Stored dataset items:

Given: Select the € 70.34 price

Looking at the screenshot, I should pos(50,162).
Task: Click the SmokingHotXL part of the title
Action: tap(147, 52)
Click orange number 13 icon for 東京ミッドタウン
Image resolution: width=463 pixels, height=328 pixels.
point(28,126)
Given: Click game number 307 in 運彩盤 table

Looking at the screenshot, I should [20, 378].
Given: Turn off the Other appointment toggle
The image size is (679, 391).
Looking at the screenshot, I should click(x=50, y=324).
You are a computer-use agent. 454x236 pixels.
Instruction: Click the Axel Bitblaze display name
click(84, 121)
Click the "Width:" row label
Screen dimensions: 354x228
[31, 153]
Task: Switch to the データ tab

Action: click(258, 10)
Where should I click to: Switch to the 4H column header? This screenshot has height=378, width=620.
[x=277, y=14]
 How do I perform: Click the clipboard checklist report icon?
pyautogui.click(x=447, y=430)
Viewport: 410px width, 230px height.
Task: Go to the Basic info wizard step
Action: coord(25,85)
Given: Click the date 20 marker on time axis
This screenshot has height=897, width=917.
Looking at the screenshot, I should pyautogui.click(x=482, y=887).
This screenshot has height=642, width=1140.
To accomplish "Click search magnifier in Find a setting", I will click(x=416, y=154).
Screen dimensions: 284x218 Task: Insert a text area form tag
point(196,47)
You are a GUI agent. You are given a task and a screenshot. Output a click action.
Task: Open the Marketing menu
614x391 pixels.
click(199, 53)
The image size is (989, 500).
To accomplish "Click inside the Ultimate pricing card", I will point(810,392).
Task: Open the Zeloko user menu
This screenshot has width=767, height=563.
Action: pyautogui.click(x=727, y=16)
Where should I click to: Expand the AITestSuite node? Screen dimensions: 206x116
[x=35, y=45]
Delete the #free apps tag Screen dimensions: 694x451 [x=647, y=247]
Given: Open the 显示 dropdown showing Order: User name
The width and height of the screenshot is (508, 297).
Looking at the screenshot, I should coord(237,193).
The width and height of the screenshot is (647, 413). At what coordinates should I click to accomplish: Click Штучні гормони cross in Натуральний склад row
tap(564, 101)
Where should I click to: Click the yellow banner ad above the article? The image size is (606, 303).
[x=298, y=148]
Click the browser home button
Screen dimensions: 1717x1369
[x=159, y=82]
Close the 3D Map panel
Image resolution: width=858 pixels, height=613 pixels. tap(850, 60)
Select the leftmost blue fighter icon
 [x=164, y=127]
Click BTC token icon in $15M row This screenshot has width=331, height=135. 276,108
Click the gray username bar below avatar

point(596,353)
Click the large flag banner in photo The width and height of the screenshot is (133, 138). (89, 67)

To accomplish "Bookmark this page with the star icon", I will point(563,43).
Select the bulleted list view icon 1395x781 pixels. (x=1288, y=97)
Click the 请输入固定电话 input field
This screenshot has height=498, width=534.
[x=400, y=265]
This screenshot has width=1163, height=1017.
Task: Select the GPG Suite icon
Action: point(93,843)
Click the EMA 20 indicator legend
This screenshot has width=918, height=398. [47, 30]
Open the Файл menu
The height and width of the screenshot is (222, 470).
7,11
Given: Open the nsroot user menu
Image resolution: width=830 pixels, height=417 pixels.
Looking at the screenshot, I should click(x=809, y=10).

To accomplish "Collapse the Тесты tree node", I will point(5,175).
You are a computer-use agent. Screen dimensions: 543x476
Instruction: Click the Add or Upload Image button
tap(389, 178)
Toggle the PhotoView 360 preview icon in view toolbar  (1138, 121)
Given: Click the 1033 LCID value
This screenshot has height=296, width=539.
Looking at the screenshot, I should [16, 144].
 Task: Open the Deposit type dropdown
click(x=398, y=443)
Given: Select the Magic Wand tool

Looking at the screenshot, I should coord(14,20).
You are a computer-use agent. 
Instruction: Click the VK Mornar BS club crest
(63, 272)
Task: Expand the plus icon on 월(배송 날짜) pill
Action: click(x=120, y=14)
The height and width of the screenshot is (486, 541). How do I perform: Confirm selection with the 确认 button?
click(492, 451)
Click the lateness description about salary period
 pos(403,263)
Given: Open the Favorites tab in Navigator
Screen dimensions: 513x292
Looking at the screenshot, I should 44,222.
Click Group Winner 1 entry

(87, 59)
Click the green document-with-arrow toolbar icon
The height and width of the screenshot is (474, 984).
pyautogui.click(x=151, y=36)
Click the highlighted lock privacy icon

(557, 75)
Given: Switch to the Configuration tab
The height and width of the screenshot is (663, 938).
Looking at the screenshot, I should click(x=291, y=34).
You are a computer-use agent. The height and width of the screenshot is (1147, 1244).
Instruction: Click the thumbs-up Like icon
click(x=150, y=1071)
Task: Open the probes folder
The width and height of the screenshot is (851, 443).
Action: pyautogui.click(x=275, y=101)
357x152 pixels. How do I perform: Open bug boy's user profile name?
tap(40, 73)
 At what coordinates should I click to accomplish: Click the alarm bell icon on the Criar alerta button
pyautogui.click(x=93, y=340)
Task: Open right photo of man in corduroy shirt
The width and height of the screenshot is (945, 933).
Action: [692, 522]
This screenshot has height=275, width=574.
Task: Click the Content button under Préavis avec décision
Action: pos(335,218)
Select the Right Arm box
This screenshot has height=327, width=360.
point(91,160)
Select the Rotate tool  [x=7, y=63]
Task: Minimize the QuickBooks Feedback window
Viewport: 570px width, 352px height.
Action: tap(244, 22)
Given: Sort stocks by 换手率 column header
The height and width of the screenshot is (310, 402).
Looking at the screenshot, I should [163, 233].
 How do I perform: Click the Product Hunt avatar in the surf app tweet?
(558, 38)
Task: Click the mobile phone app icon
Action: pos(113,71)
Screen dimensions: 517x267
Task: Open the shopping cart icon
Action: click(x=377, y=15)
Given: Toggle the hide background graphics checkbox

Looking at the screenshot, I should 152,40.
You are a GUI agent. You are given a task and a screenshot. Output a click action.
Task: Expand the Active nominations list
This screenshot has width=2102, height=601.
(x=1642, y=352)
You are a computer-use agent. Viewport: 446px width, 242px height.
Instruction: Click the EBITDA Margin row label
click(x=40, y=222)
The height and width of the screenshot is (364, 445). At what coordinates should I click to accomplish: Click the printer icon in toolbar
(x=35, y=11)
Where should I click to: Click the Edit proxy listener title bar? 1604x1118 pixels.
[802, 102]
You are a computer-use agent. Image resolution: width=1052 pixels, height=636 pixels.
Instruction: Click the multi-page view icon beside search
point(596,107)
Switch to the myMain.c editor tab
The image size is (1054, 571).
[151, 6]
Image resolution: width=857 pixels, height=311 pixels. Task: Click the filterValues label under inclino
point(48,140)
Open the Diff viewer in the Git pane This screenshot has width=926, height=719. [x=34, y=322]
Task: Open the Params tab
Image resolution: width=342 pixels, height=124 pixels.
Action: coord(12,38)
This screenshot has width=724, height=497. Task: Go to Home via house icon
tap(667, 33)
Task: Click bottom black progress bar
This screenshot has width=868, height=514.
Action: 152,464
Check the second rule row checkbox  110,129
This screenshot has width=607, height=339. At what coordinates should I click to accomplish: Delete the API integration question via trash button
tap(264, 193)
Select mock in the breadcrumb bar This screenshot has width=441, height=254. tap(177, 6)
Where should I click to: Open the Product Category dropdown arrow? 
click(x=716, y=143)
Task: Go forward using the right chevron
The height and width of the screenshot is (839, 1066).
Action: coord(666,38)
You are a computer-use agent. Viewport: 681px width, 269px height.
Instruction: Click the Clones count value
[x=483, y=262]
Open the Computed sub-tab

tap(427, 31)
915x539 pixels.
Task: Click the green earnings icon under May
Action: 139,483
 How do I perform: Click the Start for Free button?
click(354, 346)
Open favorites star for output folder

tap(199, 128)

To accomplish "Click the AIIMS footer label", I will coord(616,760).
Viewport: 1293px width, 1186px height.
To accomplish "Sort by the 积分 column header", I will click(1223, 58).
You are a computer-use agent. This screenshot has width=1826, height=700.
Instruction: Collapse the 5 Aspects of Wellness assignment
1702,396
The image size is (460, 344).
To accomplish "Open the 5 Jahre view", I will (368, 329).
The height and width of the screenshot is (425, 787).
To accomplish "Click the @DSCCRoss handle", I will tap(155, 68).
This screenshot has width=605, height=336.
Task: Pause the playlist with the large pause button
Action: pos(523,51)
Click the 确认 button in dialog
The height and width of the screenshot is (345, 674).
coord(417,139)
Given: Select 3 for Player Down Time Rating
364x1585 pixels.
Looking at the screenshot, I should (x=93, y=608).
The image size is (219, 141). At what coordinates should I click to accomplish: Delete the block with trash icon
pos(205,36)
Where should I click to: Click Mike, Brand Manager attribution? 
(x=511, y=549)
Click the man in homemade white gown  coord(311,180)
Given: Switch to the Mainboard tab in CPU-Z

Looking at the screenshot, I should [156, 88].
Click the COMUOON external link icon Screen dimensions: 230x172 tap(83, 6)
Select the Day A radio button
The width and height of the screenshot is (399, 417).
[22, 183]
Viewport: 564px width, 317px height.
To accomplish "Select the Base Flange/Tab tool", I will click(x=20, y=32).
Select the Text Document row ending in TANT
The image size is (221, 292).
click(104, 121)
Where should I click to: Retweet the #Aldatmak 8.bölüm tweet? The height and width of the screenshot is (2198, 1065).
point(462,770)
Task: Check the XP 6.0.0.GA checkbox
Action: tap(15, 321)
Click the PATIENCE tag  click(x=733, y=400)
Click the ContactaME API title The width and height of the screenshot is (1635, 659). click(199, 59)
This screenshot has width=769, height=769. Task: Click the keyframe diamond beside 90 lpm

## Exercise directions
Reproduce the data between the lines holding "Task: Open the Zeloko user menu" and "point(596,353)", inclusive, changing "Screen dimensions" to "Viewport size" throughout and leaving everything else as it is.

## Answer to this exercise
Task: Open the Zeloko user menu
This screenshot has width=767, height=563.
Action: pyautogui.click(x=727, y=16)
Where should I click to: Expand the AITestSuite node? Viewport size: 206x116
[x=35, y=45]
Delete the #free apps tag Viewport size: 694x451 [x=647, y=247]
Given: Open the 显示 dropdown showing Order: User name
The width and height of the screenshot is (508, 297).
Looking at the screenshot, I should coord(237,193).
The width and height of the screenshot is (647, 413). At what coordinates should I click to accomplish: Click Штучні гормони cross in Натуральний склад row
tap(564, 101)
Where should I click to: Click the yellow banner ad above the article? The image size is (606, 303).
[x=298, y=148]
Click the browser home button
Viewport size: 1717x1369
[x=159, y=82]
Close the 3D Map panel
Image resolution: width=858 pixels, height=613 pixels. tap(850, 60)
Select the leftmost blue fighter icon
 [x=164, y=127]
Click BTC token icon in $15M row This screenshot has width=331, height=135. 276,108
Click the gray username bar below avatar

point(596,353)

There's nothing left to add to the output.